3D chrysanthemum-like g-C3N4/TiO2 as an efficient visible-light-driven Z-scheme hybrid photocatalyst for tetracycline degradation

Abstract

Utilization of a solar-driven semiconductor as a photocatalyst to degrade antibiotic pollutants is a feasible and environmentally friendly technology. In this paper, 3D chrysanthemum-like g-C₃N₄/TiO₂ as a visible-light-driven hybrid photocatalyst with a Z-scheme heterostructure was firstly synthesized by the in situ hydrothermal synthesis method.
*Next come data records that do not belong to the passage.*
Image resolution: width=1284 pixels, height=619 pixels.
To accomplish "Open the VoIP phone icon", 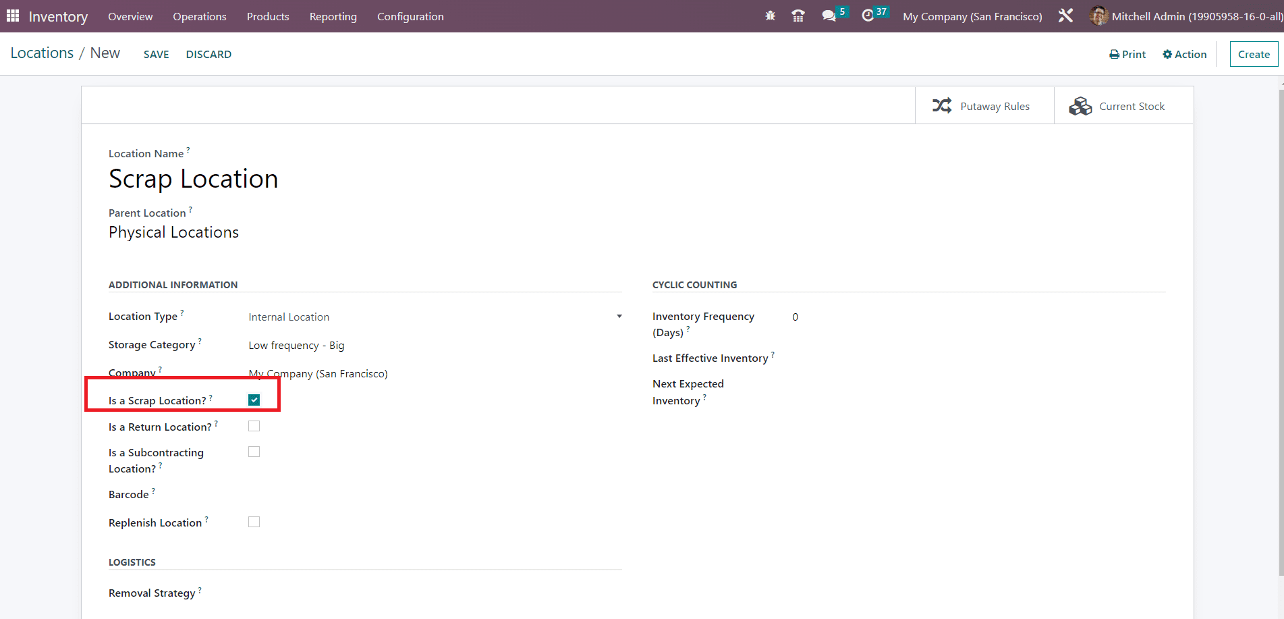I will [x=798, y=16].
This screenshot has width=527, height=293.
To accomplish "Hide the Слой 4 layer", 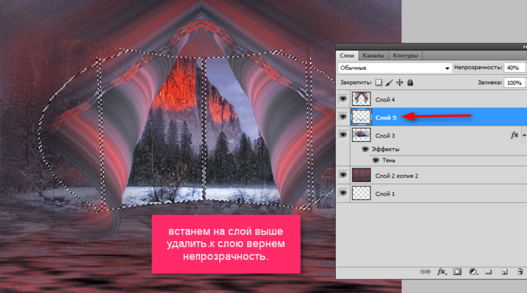I will pos(343,99).
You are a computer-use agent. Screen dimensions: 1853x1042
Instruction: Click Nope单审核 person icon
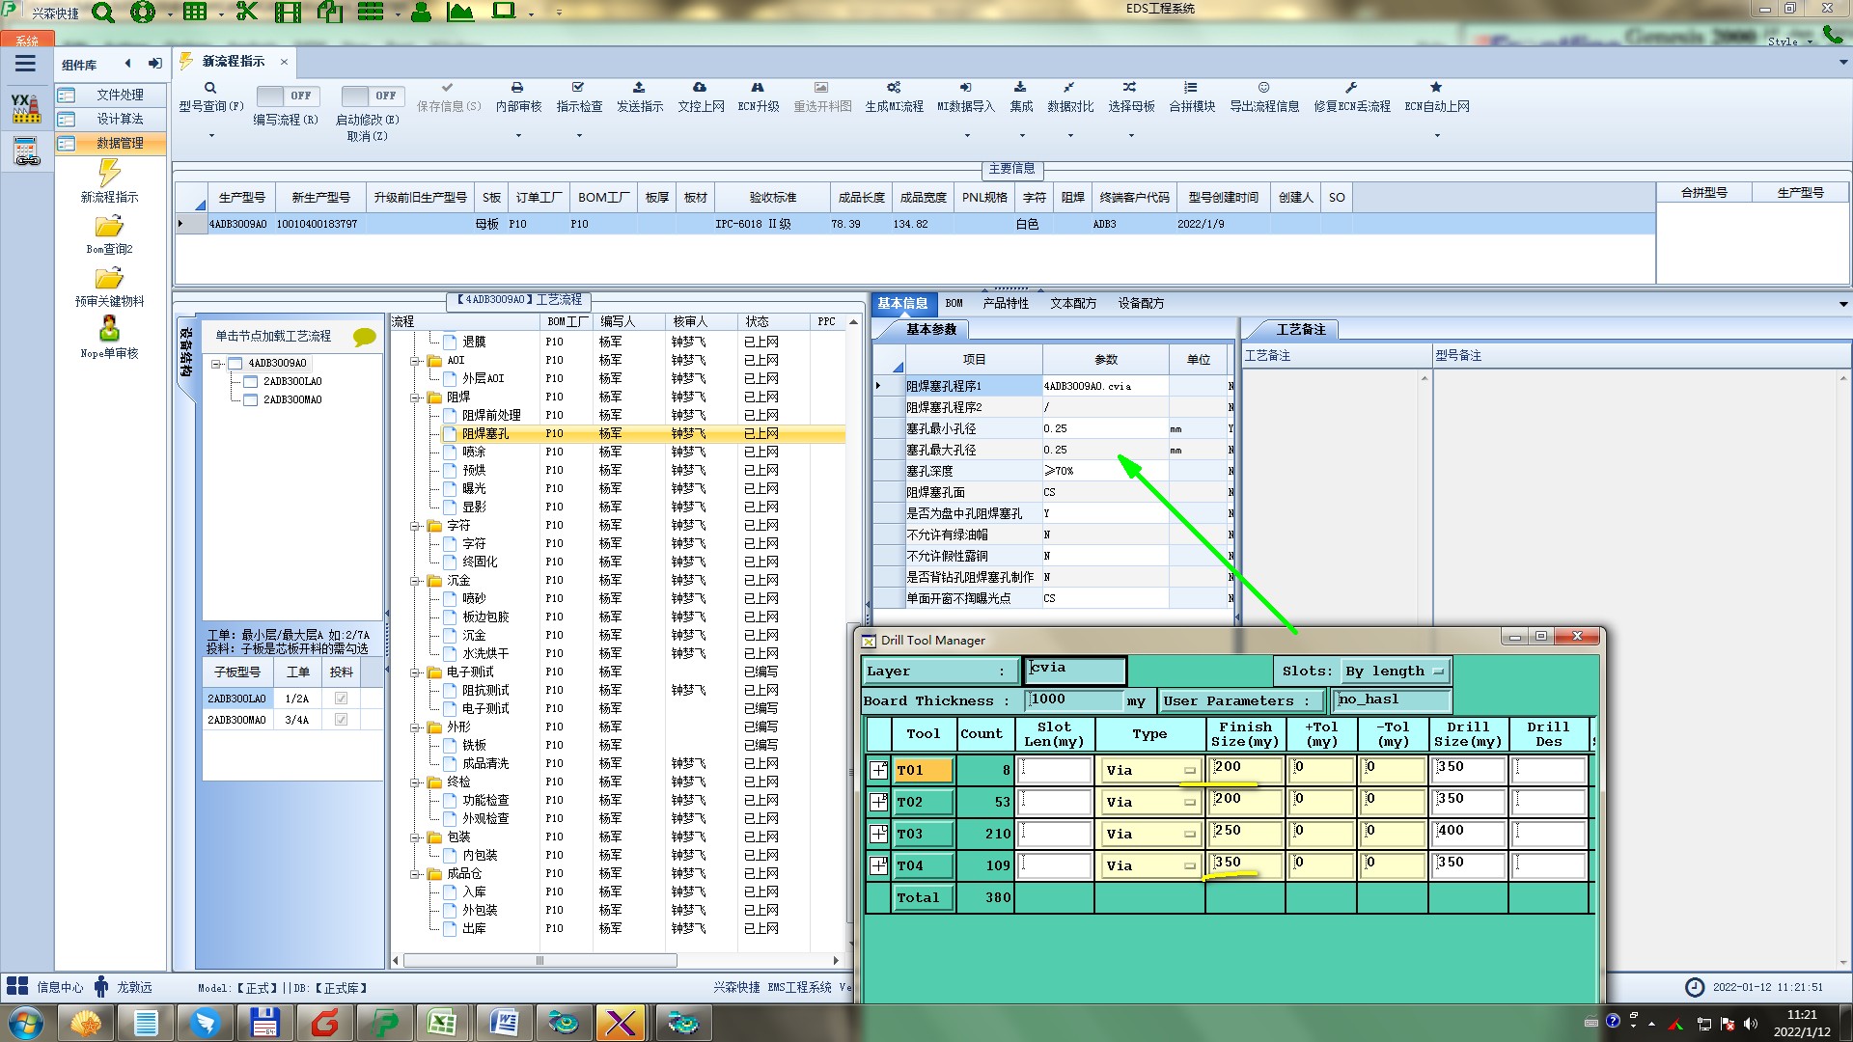[109, 329]
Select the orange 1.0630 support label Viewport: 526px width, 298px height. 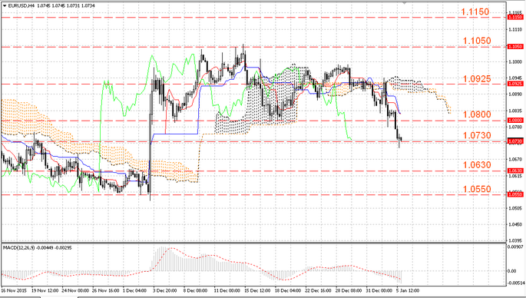pyautogui.click(x=477, y=165)
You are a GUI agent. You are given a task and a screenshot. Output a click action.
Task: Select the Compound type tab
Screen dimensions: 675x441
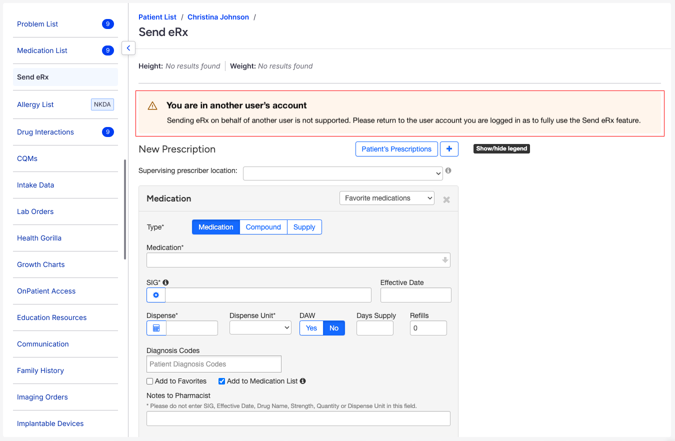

Experiments proved that this 3D chrysanthemum-like g-C₃N₄/TiO₂ had better degradation performance toward tetracycline than TiO₂ and g-C₃N₄. In particular, when optimized g-C₃N₄/TiO₂-2 was applied for tetracycline removal (200 ml, 10 mg L⁻¹), the corresponding degradation efficiency could reach nearly 100% within 60 min. The improved photocatalytic activity was the result of better utilization of the heterostructure-induced visible light, more efficient charge transfer in the Z-scheme heterojunction as well as stronger redox capability. The Z-scheme degradation mechanism was supported by the trapping experiments of active species and ESR radical detection, and the whole photocatalytic process was controlled by the combined action of ˙O₂⁻, h⁺ and ˙OH radicals. This study may be beneficial for the design of more efficient sunlight-driven hybrid photocatalysts and their applications in wastewater treatment.